- Romanian release poster
- Directed by: Horațiu Mălăele
- Written by: Adrian Lustig Horațiu Mălăele
- Produced by: Vlad Păunescu
- Starring: Meda Victor Alexandru Potocean Valentin Teodosiu Alexandru Bindea Tudorel Filimon Nicolae Urs
- Cinematography: Vivi Drăgan Vasile
- Edited by: Cristian Nicolescu
- Music by: Alexandru Andrieș
- Distributed by: Castel Film (Romania) Agat Films & Cie (France) Samsa Film (Luxemburg)
- Release date: June 6, 2008;
- Running time: 84 minutes
- Country: Romania
- Language: Romanian

= Silent Wedding =

Silent Wedding (Nunta mută) is a 2008 Romanian comedy-drama film about a young couple who was about to celebrate their marriage in 1953, but they were ordered to desist by the occupying Red Army and Communist authorities because the Soviet leader Joseph Stalin had died the night before. Since they could not openly celebrate, the wedding-goers try to party in silence.

It was directed by Horațiu Mălăele.

== Plot ==
The film is presented as a story within a story. It begins in the present day with a team of journalists who visit an isolated, abandoned town with the intention of investigating a series of unusual, unexplained events. However, they discover that the only inhabitants are a group of elderly women and the mayor, the only male resident. The mayor then tells them a strange story that took place on March 5, 1953.
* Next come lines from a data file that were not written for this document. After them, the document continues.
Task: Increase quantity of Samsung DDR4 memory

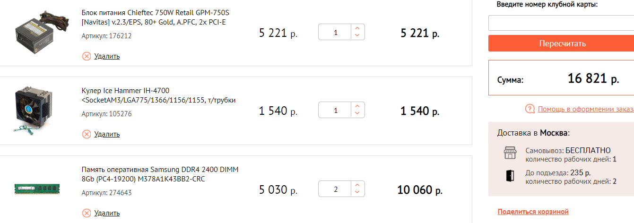Action: coord(357,186)
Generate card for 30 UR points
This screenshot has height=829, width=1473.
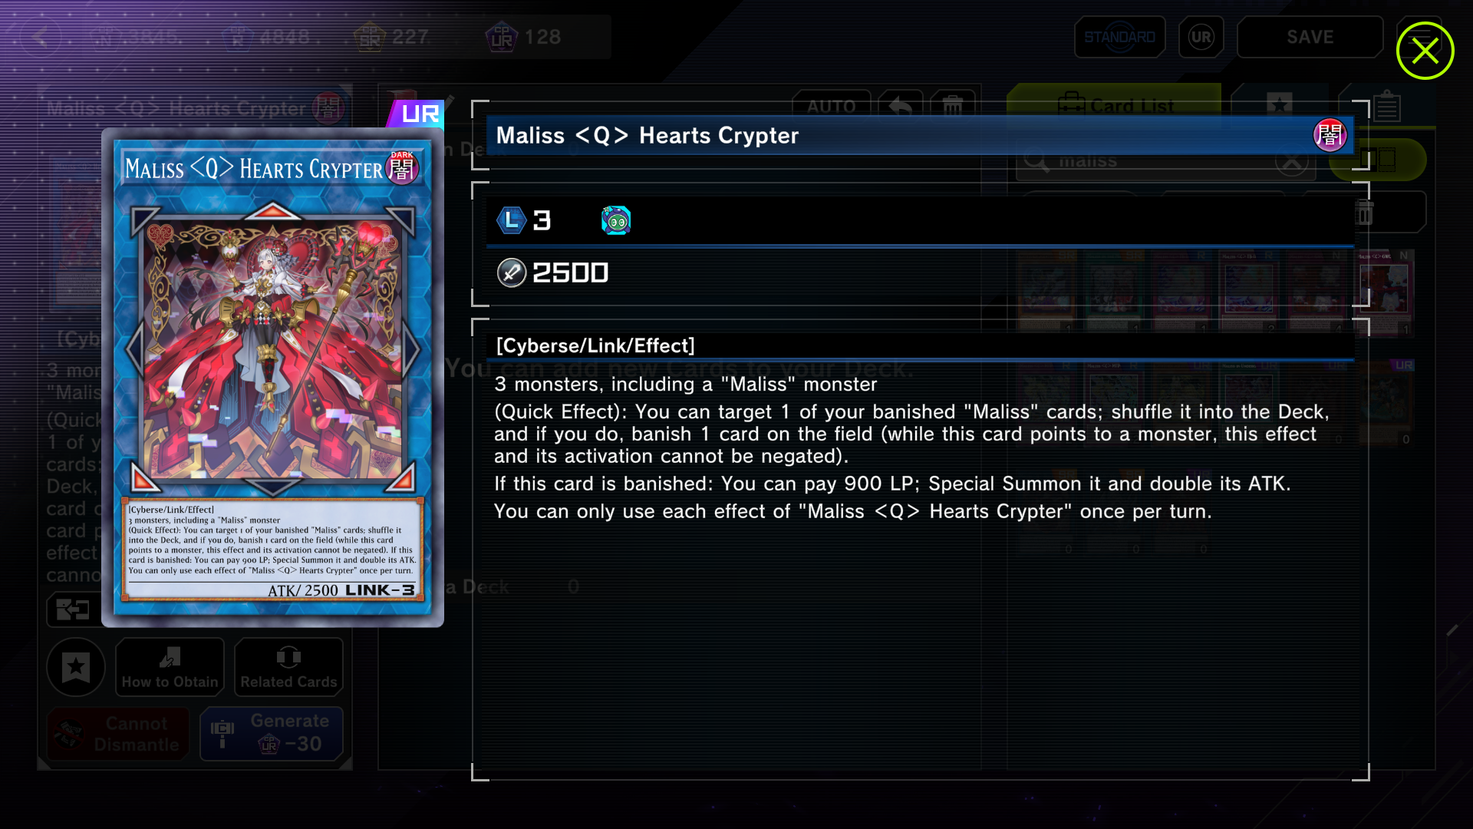[272, 733]
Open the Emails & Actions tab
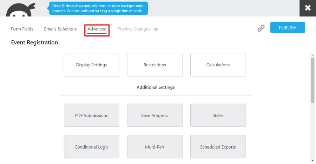Image resolution: width=316 pixels, height=164 pixels. (x=60, y=29)
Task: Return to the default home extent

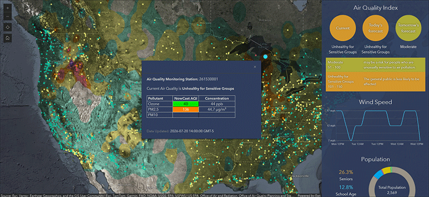Action: click(x=8, y=38)
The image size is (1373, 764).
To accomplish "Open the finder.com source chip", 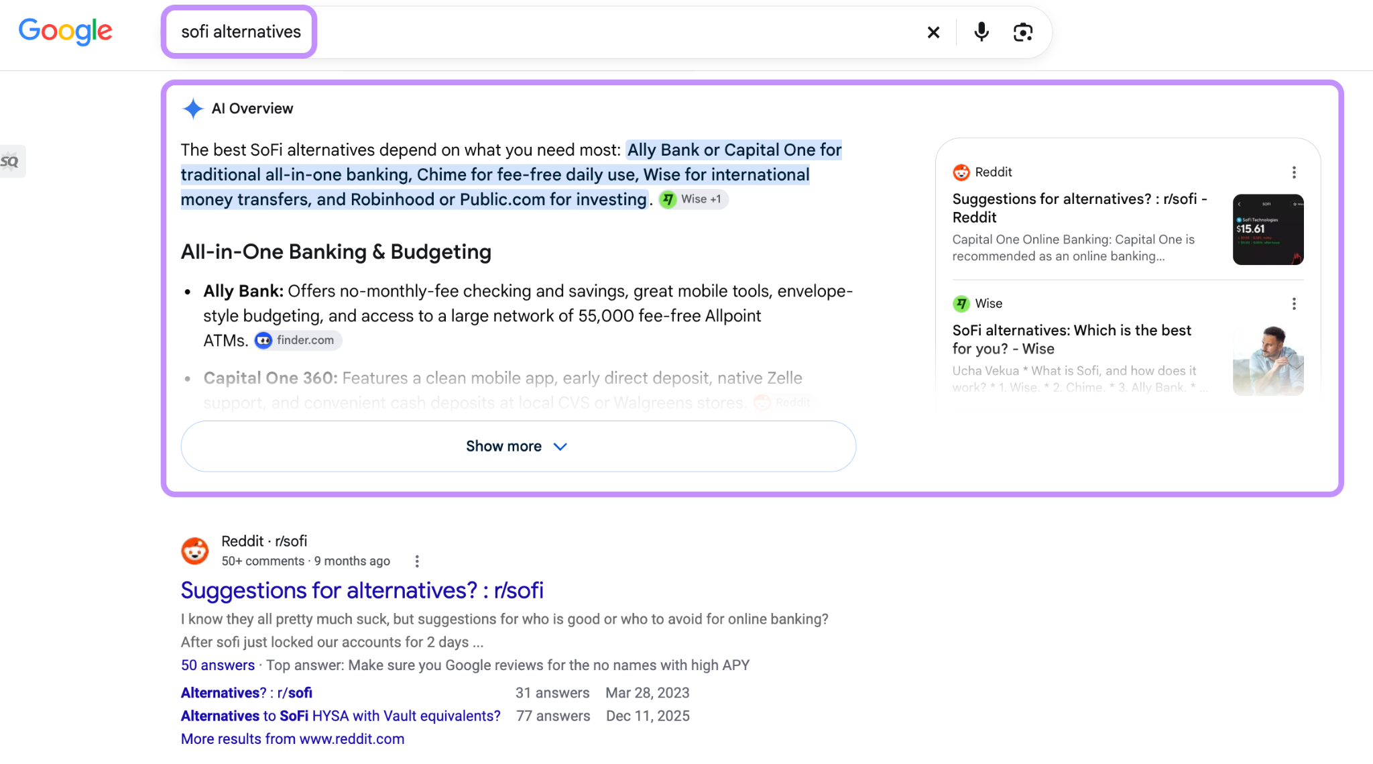I will click(x=298, y=340).
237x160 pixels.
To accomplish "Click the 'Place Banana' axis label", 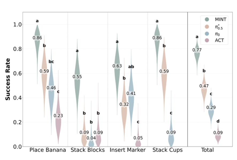I will point(48,150).
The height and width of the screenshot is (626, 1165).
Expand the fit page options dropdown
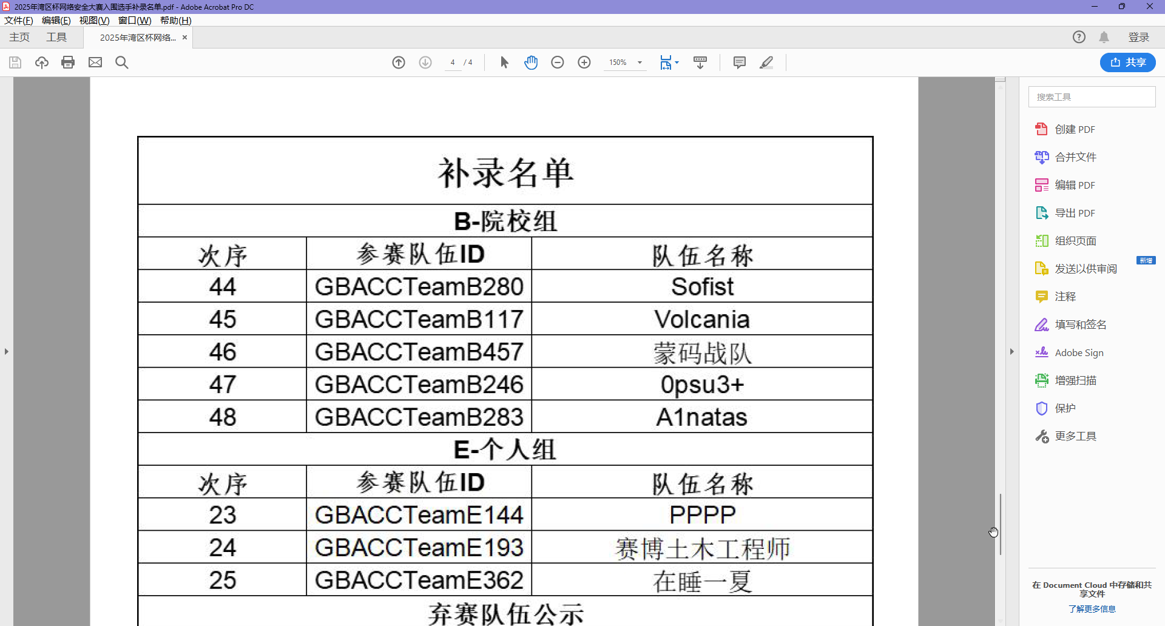(x=677, y=62)
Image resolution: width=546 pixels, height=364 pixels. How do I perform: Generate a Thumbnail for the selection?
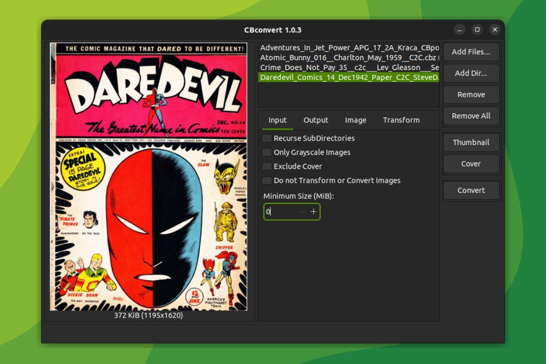click(471, 142)
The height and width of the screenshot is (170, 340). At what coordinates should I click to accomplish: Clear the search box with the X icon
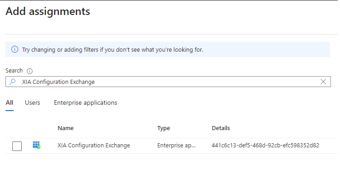coord(323,82)
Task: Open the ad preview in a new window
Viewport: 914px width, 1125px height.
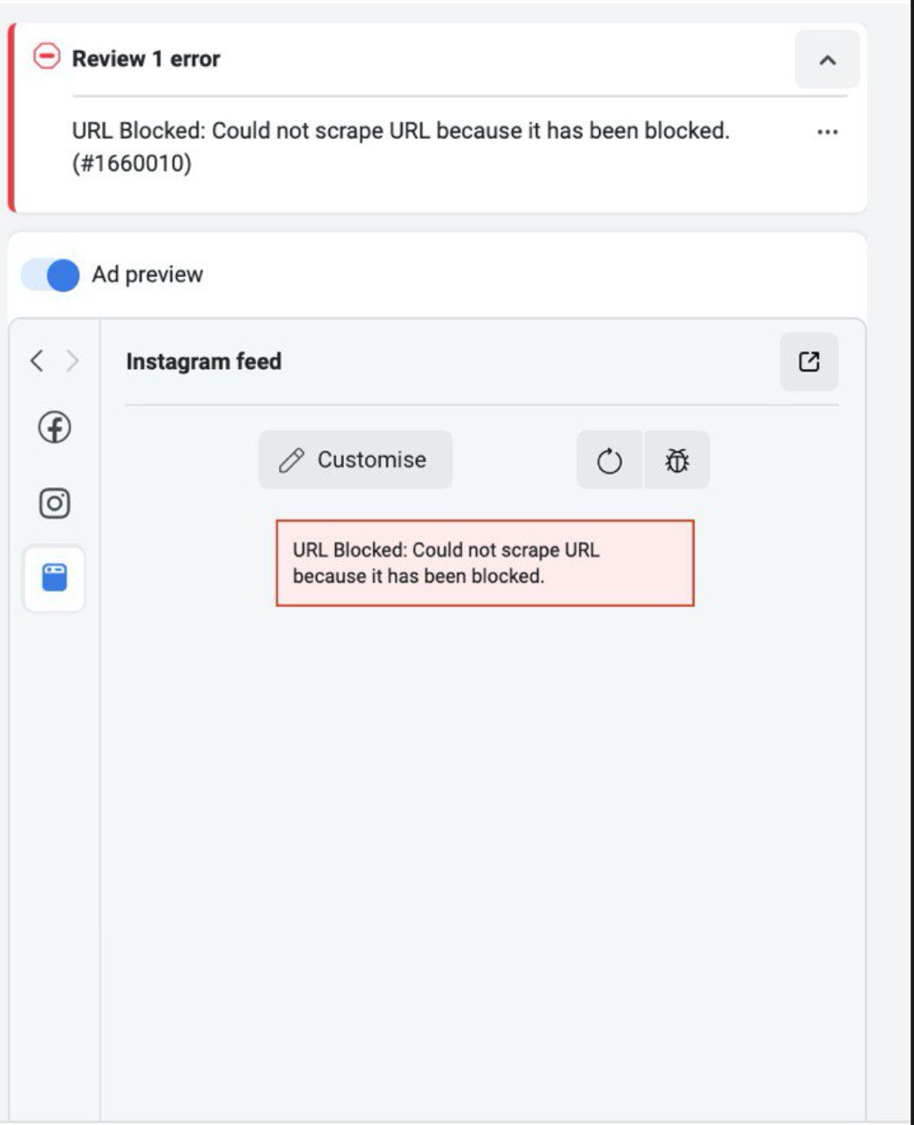Action: point(808,361)
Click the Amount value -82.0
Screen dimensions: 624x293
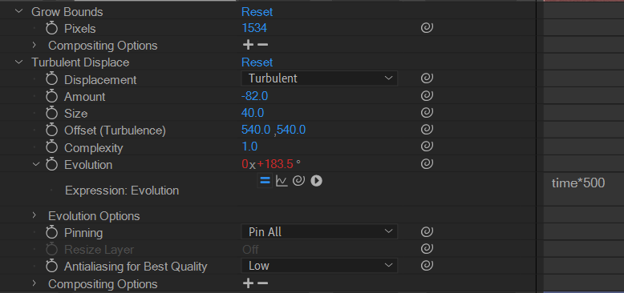point(254,97)
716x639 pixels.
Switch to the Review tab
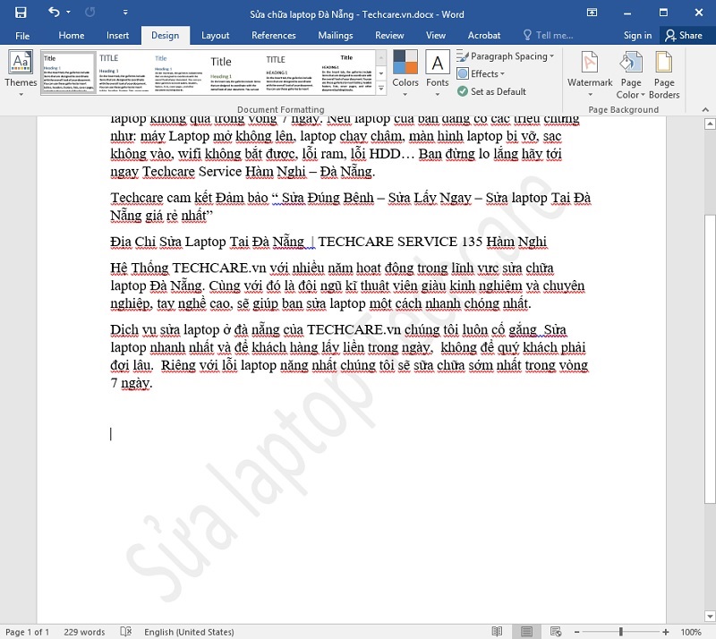[x=389, y=35]
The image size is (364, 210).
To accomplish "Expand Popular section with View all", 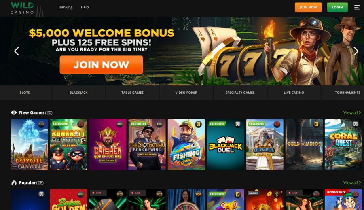I will point(352,183).
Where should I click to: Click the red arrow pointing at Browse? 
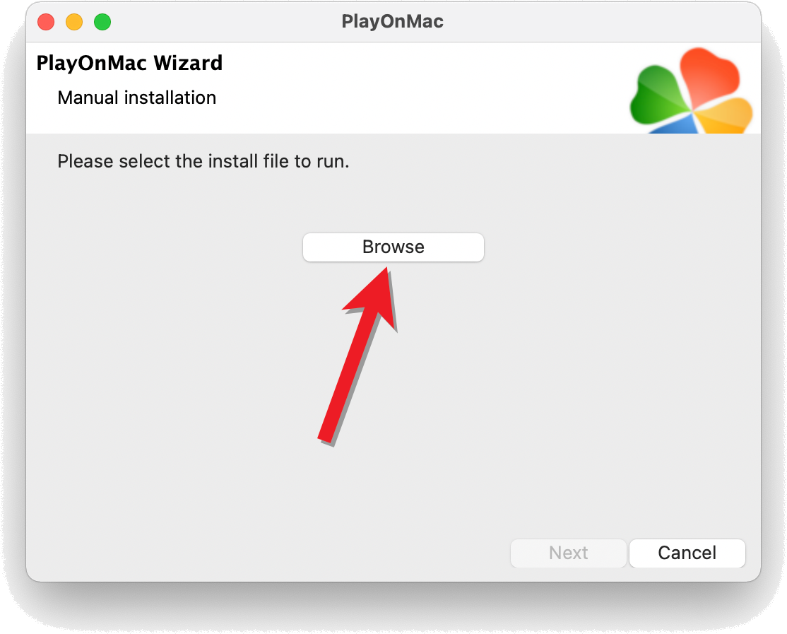pos(360,353)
At that time, the village was in the midst of preparing for the wedding of a young couple, Iancu and Mara. The day before the ceremony, however, the death of Soviet leader Joseph Stalin is announced, and a mandatory seven-day period of national mourning is declared. Despite the official ban on all celebrations, the villagers decide to proceed with the wedding, as all the food has been prepared and the guests have already arrived. They agree to conduct a "silent wedding" and celebrate discreetly inside a house with the windows boarded up to contain any noise.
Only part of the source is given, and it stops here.